Officials in Brussels are mainly of nationalities from the “old” EU member states, with the system favoring the countries of southern Europe in particular. On the contrary, Czechs or Bulgarians do not have sufficient representation, which is a problem when these countries attempt to promote their interests.
The Czech Republic does not have an entirely weak voice within the European Union, with European Commission Vice-President Věra Jourová managing to build an outsized reputation. The Czechs can also be seen in the European Parliament, where until recently they had two vice-presidents, but only Dita Charanzová currently holds this position.
However, the political element of Brussels represents only one side of the coin, and it is just as important what is going on “behind the curtain,” meaning among diplomats and officials. And it is in this area that a geographical imbalance are most noticeable.
A new analysis by European Democracy Consulting shows that countries of Central and Eastern Europe have not been fairly represented within the European institutions for a long time. Czechs, Slovaks, Bulgarians, and Romanians are disadvantaged compared to officials and diplomats from Western and Southern Europe. Between 2019 and 2021 alone, the latter nations filled 70 percent of new leadership positions in various European institutions.
Language requirements favor souther nations
The EU itself recognizes that this is a systemic problem. Therefore, the European Personnel Selection Office (EPSO) targets a group of 17 under-represented countries. Apart from the Czech Republic, these include Sweden and, surprisingly, also Germany. The current language requirements in selection procedures favor southern European countries in particular.
The shortage of people at the European level has been a problem for Czechia for a long time. According to the coordinator of the Czech delegation to the European Committee of the Regions, Petr Osvald, the situation is perhaps even worse than after joining the EU when Czechia had “free slots” in EU institutions at its disposal. But that is no longer the case today.

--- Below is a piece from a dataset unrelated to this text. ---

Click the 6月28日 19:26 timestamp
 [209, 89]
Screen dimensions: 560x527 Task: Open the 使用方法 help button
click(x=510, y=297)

Czechia knows that it has a problem in this regard. That is why a strategy aimed at supporting Czechs in the EU institutions was created in 2015 in an effort to improve the situation and help Czech applicants reach influential positions in Brussels.
The Office of the Government of the Czech Republic acknowledges that although the number of Czech successes in selection procedures is increasing and more experts are being sent to the EU institutions for longer-term “internships,” more significant changes will take longer.
The European Commission prepares a new strategy
However, improvements should come from the other side, too. According to Tereza Kůnová from the Office of the Government, the European Commission is preparing a new strategy. It also includes bilateral negotiations with under-represented nations, including the Czech Republic, which should result in tailor-made action plans.
Although officials in the European institutions should be impartial, they cannot deny their origins. In order for laws to be balanced, the proportion of nationalities must, therefore, also be balanced.
“If officials from our homeland participate in the preparation of European proposals, they have the opportunity to enforce the geographical, technical, and economic interests that are representative of the Czech Republic. The sooner these specifics are imprinted in the legislative process, the easier it will be for the Czech government and Czech MEPs to promote the country’s interests,” Alena Mastantuono from the Czech Chamber of Commerce pointed out.
Is the Czechs’ attitude to blame?
According to the expert on the functioning of the EU, Jan Kovář, from the Institute of International Relations in Prague, the more lukewarm attitude of Czechs towards EU membership also plays a role, especially with lukewarm support of ministries and the government for Czechs who want to get into EU institutions. This play a particularly outsized role in the case of higher positions, where support from the state is an important factor because the competition is intense, Kovář noted.
Petr Blížkovský, secretary-general of the European Committee of the Regions, sees part of the problem in the Czechs’ nature.
“We have a certain cultural specificity, which may apply to the whole of Eastern or Central Europe. Our school system teaches us a certain modesty. On the contrary, in Belgium or elsewhere in Western Europe, children are taught to be assertive,” noted Blížkovský.